Principal Data Scientist
Principal Data Scientist at LexisNexis.
Talks and Events
2022 Talk: Yes, You Can Use Knowledge Graphs In Real Life!
Developing applications that tap into knowledge graphs requires new skills and architectural patterns. In this talk, we present a typical knowledge graph system architecture, and discuss its constituent parts and functionality. We then illustrate this with a concrete example of a production system that is built to manage legal information, using Amazon Neptune, from law firms, courts, and other third-party sources. This system also offers sophisticated search functions that help lawyers find relevant information, such as similar legal briefs, to work more efficiently on their cases. The general challenge of “how to program with graphs” breaks down to questions of how to ingest, process, and consume graph data (or more generally, data that can be seen as a graph), and to do this at scale. A major goal for the overall system design is to integrate the disparate sources of data into an interconnected web of data. “New” technologies and techniques are in play, including logical reasoning and machine learning.
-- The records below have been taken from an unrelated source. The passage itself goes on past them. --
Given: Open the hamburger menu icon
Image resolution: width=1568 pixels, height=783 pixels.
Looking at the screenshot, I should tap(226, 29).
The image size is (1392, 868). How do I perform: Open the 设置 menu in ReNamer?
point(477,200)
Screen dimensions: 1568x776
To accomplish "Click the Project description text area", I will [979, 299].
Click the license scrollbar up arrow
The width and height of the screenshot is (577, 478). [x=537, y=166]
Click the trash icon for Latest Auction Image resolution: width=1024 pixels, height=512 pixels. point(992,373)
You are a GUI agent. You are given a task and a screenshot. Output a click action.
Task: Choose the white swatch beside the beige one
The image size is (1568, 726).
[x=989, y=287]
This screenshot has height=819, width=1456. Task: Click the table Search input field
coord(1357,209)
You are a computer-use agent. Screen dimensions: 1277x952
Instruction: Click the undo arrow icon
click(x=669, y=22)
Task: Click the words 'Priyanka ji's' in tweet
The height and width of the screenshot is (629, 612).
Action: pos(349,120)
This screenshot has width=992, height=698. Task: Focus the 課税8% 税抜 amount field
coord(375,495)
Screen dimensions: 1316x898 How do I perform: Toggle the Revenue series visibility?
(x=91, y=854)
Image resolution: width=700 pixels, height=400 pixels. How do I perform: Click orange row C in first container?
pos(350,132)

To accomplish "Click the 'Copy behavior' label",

There are also questions of modeling, such as how to enable data integration from multiple sources (e.g., “will I need an ontology for that?”), and how to support consequent question-answering based on the graph. We will also discuss how graph modeling can help in an “evolutionary” development of a system like this, through incremental additions and changes, and how thinking of the data as a product (e.g., by making it available through a reusable API) can enable new use cases and support new users. The ultimate outcome includes reusable data and a system that is “future-proof” in the face of new use cases and applications.